Hepatositlerde yağ, demir,
bakır ve safra maddeleri birikebilir. Hepatositlerde yağ damlacıklarının
birikimine steatoz adı verilir. Nükleusun yerini değiştirmeyen birden
fazla yağ damlacığının varlığı mikroveziküler steatoz olarak
adlandırılır. Bu alkolik karaciğer hastalığı, Reye sendromu ve gebeliğin akut
yağlı karaciğeri (gebeliğin üçüncü trimesterinde potansiyel olarak ölümcül
karaciğer yetmezliği) gibi bazı durumlarda meydana gelir. Nükleusu iten bir tek
büyük yağ damlacığının varlığına makroveziküler steatoz adı verilir. Bu
alkolik ve metabolik nedenli karaciğer hastalıklarında izlenmektedir. Steatoz,
non-alkolik yağlı karaciğer hastalığında genellikle zon 3’ten başlar. Viral
hepatit C’de ise zon 1’den başlar. Yağlı değişimin skorlama sistemlerinde yeri
olmamasına karşın fibrogenetik etkisi bilinmektedir.
Nekroz ve apoptoz. Karaciğerde
hasara neden olan her hangi bir olay hepatosit harabiyetine yol açabilir.
Koagülatif nekrozda soluk boyanan hepatositler görülür. Apoptozda izole
hepatositler büzüşmüş, piknotik ve koyu eozinofilik görünümdedirler (Councilman
cismi). Hepatik hasara neden olan çoğu durumda hem hücre hasarı hem de hücre
ölümü mevcuttur. Hepatosellüler nekroz tek tek veya bir grup hepatositi
etkiler. Bu şekilde fokal olarak hücrelerin yokluğu ve o alanda lenfositlerin
bulunması/ofar/ (“spoty”) nekroz olarak tanımlanır. Retikülin ile
bu alanlarda stromal kollaps izlenir.
Vasküler yapıları bir birine bağlayan santral ven,
portal alanlar veya her iki portal alan arasında nekroz (köprüleşme nekrozu)

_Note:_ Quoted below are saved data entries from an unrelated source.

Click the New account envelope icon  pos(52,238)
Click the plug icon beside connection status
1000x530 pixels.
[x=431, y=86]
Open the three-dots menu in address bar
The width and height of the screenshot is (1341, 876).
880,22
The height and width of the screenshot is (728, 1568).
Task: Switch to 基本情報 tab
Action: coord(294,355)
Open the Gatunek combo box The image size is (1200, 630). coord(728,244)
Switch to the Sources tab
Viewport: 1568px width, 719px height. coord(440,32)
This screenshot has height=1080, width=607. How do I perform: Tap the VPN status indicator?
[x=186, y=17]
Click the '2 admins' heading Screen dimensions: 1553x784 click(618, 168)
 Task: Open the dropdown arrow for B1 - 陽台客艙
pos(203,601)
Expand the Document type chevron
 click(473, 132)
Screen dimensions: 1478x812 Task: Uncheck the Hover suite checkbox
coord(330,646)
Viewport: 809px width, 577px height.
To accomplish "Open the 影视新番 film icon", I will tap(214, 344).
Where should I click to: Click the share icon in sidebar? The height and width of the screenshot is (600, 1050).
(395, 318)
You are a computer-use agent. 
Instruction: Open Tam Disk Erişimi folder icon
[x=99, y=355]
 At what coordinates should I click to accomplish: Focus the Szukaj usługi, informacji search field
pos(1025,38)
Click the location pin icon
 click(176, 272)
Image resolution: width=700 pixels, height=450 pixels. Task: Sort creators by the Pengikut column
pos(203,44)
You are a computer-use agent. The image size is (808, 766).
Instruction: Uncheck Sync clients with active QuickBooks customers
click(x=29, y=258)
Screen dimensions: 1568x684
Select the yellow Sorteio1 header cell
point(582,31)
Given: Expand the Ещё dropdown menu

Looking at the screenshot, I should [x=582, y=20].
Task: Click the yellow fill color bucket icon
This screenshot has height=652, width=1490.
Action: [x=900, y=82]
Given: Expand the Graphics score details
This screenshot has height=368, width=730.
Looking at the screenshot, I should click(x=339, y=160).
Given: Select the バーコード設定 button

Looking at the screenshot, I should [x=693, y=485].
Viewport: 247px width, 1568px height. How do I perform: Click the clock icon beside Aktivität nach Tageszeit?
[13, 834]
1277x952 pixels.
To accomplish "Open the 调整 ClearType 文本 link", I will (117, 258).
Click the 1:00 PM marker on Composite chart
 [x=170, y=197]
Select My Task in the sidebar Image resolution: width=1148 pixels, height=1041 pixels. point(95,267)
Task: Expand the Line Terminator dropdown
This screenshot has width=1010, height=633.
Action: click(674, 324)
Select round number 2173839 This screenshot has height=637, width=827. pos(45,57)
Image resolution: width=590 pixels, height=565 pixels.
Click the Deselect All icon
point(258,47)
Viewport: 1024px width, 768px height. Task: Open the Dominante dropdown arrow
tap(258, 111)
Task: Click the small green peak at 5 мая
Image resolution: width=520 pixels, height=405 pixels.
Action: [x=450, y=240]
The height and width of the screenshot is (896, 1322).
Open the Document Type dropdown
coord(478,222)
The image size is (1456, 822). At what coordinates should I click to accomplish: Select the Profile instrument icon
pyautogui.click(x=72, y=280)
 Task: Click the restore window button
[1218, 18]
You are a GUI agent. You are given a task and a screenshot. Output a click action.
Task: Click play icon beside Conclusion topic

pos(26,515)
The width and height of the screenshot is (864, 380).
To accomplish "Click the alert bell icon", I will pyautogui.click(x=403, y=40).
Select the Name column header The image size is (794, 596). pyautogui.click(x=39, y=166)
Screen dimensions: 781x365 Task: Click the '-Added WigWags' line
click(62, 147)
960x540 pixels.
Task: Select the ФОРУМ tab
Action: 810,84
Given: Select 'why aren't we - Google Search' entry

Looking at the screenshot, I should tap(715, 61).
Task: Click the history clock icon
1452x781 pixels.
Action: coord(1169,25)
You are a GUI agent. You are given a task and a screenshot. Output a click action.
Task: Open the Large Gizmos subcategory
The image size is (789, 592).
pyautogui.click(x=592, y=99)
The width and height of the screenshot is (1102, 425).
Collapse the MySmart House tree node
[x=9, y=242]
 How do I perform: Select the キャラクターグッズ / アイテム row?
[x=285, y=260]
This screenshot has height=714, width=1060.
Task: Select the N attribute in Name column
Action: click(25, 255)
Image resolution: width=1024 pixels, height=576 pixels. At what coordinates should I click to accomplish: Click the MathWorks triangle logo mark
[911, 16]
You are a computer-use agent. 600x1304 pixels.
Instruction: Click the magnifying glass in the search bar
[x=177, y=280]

sıklıkla kronik hepatitte izlenir. Bir lobülü kapsayan submasif nekroz ya
da karaciğerin büyük kısmını kapsayan masif nekroz genelde karaciğer
yetmezliğinde izlenir.
Konfluent nekroz. Fokal
nekroza göre daha ağır hepatosellüler hasar sonucu daha fazla komşu hepatosit
grubunun kaybı ile karakterli nekroz türüdür. Balon dejenerasyonunu takiben
veya daha az sıklıkla iskemi benzeri koagülatif değişiklikleri takiben
oluşabilir. Genellikle zonal dağılım gösterir. Özellikle sentrilobüler
konfluent nekroz hepatotoksik ilaç kullanımında, mantar ve karbon tetraklorür
zehirlenmelerinde, hipoperfüzyon durumlarında (şok, kalp yetmezliği) izlenir.
Fokal nekrozda olduğu gibi nekrotik alanda lenfosit ve makrofajların birikimi,
retikülin kollapsı ve ağır hastalarda safra duktus proliferasyonu izlenir.